Média Crash : les médias aux mains de quelques milliardaires

Le documentaire “Média Crash : Qui a tué le débat public ?”, réalisé par Valentine Oberti et Luc Hermann, dénonce l’hyper-concentration des médias dans les mains d’une poignée de milliardaires (9 pour être précis !). Sur la base de nombreux témoignages et d’une enquête précise, le documentaire interroge le détournement des médias au service d’intérêts privés et relance le débat sur l’indépendance des médias, à l’approche de l’élection présidentielle.

Concentration des richesse et concentration du pouvoir 

Il y a à peine un mois, Oxfam publiait son rapport Davos 2022 sur les inégalités mondiales révélant l’indécente augmentation de la richesse des milliardaires français. La fortune des milliardaires dans le monde a plus augmenté en 19 mois de pandémie qu’au cours de la dernière décennie. 

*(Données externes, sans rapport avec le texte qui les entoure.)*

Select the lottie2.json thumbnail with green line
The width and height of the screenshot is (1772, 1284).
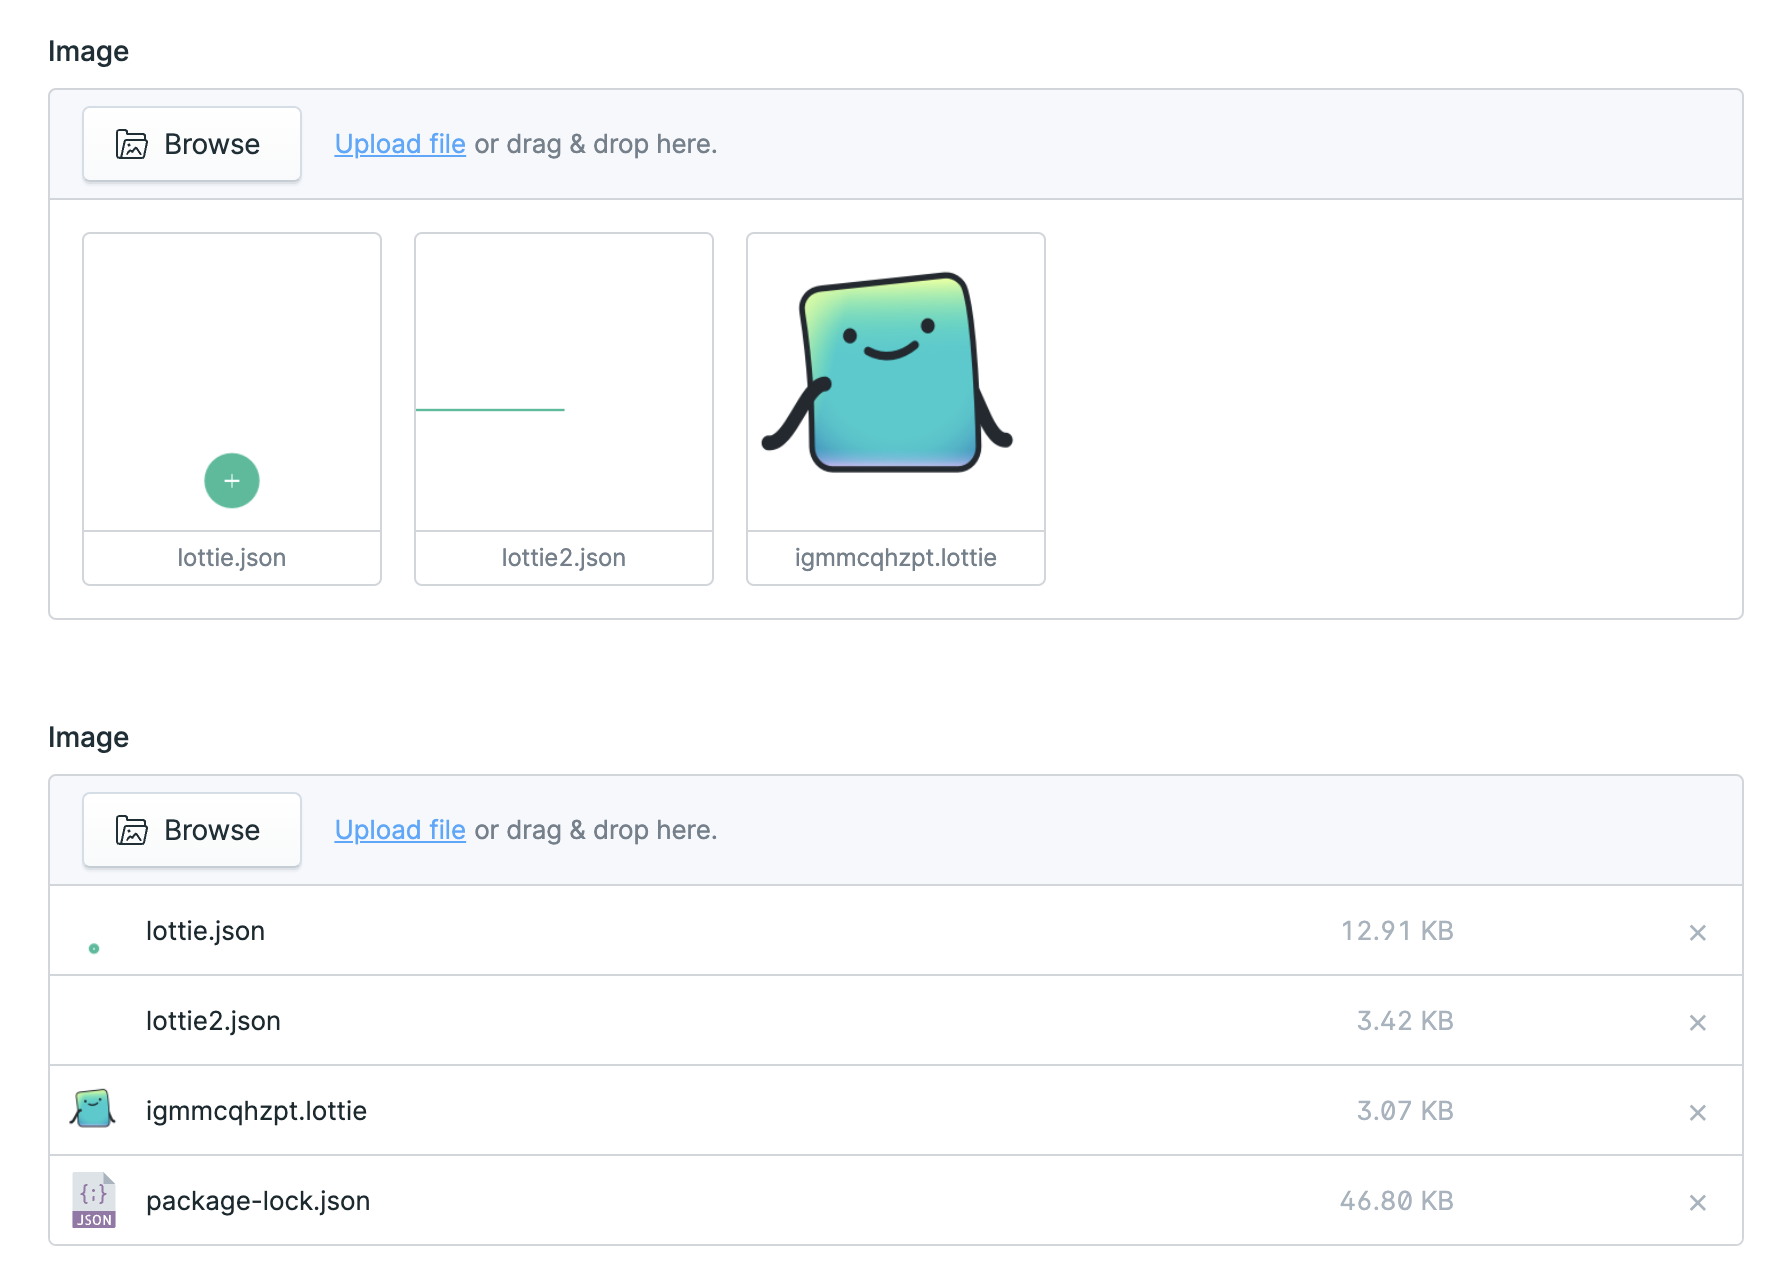pos(563,383)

Une concentration extrême des richesses a pour conséquence directe la concentration du pouvoir de décision et d’influence. “Média Crash : qui a tué le débat public ?” vient illustrer ce système inégalitaire où le pouvoir de décision, ici dans les médias, est aux mains de quelques milliardaires. C’est notre démocratie qui en est atteinte, car des citoyens informés sont des citoyens qui participent à la vie politique de la nation, et à l’approche des présidentielles ce sujet est crucial.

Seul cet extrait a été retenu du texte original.